Written exercise → Rewrite every line of the entries below, requests included, scaling each x and y coordinate in the bracketed answers by 2.4 and rounding to whole numbers, with halves rounded up. Leave every other word and number unchanged.

Raw entries →
------------------------

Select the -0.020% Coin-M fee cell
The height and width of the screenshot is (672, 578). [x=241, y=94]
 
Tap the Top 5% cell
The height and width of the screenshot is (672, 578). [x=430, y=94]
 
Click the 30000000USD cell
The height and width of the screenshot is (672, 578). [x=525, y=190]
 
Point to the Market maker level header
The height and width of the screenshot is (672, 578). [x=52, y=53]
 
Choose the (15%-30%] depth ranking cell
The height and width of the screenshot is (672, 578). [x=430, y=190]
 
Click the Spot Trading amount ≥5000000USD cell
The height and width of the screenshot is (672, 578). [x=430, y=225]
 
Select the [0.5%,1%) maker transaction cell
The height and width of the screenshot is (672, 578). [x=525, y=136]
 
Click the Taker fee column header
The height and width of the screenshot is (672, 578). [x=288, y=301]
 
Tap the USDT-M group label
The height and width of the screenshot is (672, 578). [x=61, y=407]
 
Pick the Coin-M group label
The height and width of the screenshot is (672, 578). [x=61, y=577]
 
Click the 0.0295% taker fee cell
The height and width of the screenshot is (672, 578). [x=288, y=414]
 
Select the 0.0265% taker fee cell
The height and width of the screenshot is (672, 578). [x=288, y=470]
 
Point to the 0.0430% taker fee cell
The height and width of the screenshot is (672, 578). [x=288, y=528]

------------------------

Full output →
Select the -0.020% Coin-M fee cell
The height and width of the screenshot is (672, 578). [x=578, y=226]
 
Tap the Top 5% cell
The height and width of the screenshot is (672, 578). [x=1032, y=226]
 
Click the 30000000USD cell
The height and width of the screenshot is (672, 578). [x=1260, y=456]
 
Point to the Market maker level header
The height and width of the screenshot is (672, 578). [x=125, y=127]
 
Choose the (15%-30%] depth ranking cell
The height and width of the screenshot is (672, 578). [x=1032, y=456]
 
Click the Spot Trading amount ≥5000000USD cell
The height and width of the screenshot is (672, 578). [x=1032, y=540]
 
Select the [0.5%,1%) maker transaction cell
The height and width of the screenshot is (672, 578). [x=1260, y=326]
 
Click the Taker fee column header
The height and width of the screenshot is (672, 578). [x=691, y=722]
 
Tap the USDT-M group label
The height and width of the screenshot is (672, 578). [x=146, y=977]
 
Pick the Coin-M group label
The height and width of the screenshot is (672, 578). [x=146, y=1385]
 
Click the 0.0295% taker fee cell
The height and width of the screenshot is (672, 578). [x=691, y=994]
 
Select the 0.0265% taker fee cell
The height and width of the screenshot is (672, 578). [x=691, y=1128]
 
Point to the 0.0430% taker fee cell
The height and width of the screenshot is (672, 578). [x=691, y=1267]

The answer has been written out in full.